There’s the background.

Present Tense is James Carter’s most recent studio album (the live Heaven on Earth came out the next year, 2009). On it, he plays with young(ish) trumpeter Dwight Adams (like Carter, from Detroit), pianist D.D. Jackson, bassist James Genus, and drummer Victor Lewis (percussionist Eli Fountain and guitarist Rodney Jones also play on three tracks each).

There’s the personnel.

So:

“Bro. Dolphy” (track 2) is too tight, too close to the beat to be Dolphy (not that he was aiming for that), but gives a cool argument about what Dolphy might sound like if he were more (in his solo recording days) obviously into blues (not just suggesting them) and was more of a beat slave. (And I love Dolphy– the banner image of this site is a b/w photo of him.) At 4:45, a lovely glissando; like glass seagulls peppering the salt air, sun radiating through them and firing spectrums, you look away but you hate to; ends like Pharoah Sanders’ trademark screech/ skronk. A very cool combination and restructuring of Dolphy-isms.

“Sussa Nita”: sounds like it should be in the background of a jewelry ad.

“Shadowy Sands,” (with Carter and his bass clarinet) playing sleepwalking jazz: like Herbie Hancock and Maiden Voyage, it should be background in a particularly swingin’ 60s film.

“Dodo’s Bounce,” while Carter’s flute is great (the flute actually sounds aggressive): No.

“Hymn of the Orient”: starts with frantic bari sax solo, then frantic trumpet; Dig-em Smacks of music– not as good as Cinnamon Toast Crunch, but definitely not All Bran. (Around 2:45, Carter’s Off To The Races with his quotes.)

“Bossa J.C.”: No.

“Tenderly,” beautiful song, chilling standard (particularly Chet Baker’s or Don Byas’); intro horn drips cool; Carter underscores it wisely by using the baritone end of his tenor… he runs, playful, at 5:30. He’s having a good time, hear?

On any track:

A thick, clear, articulate, confident tone even on the flute: is it the (somewhat) wide mouthpiece (7* on the tenor) facing and the Rico Plasticovers?

Is it soul alive in cold brass?

James Larry Carter! Take that badass sound and technique you own on every instrument and offend people. Use that fire that your playing always seems to suggest –suggest– and goddamn burn. Get so far out there you’re afraid you won’t get back. Get so far out you come back in. Fucking lose it.

Unless that’s all the fire you really have. Then enjoy having upper middle class well-educated white people love you.

There are worse fates.

Stay huddled around your technique and everyone will love you now.

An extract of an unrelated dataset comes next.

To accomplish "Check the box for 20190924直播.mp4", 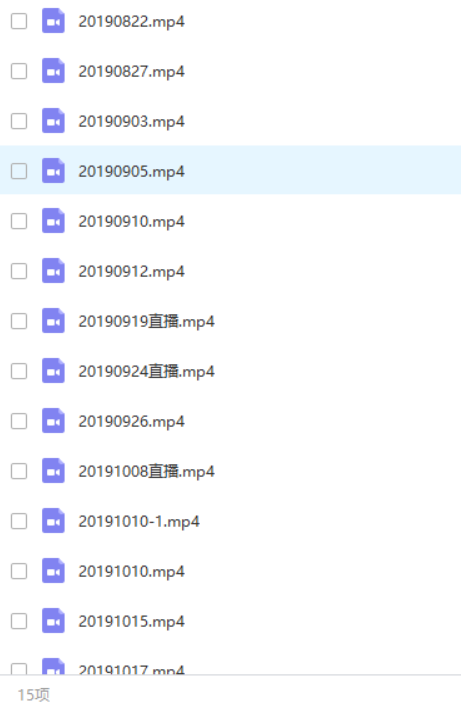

Discard it, dump it, shed it and jump into the void, the maelstrom, the Coltrane… and they will love you forever.

 

 

 

*Shoot me for writing that, even ironically.
**Actually, since the average jazz listener is upper middle class and white (not caucasian–White), they probably said something like “I find his technique admirable and his timing whimsically executed.”).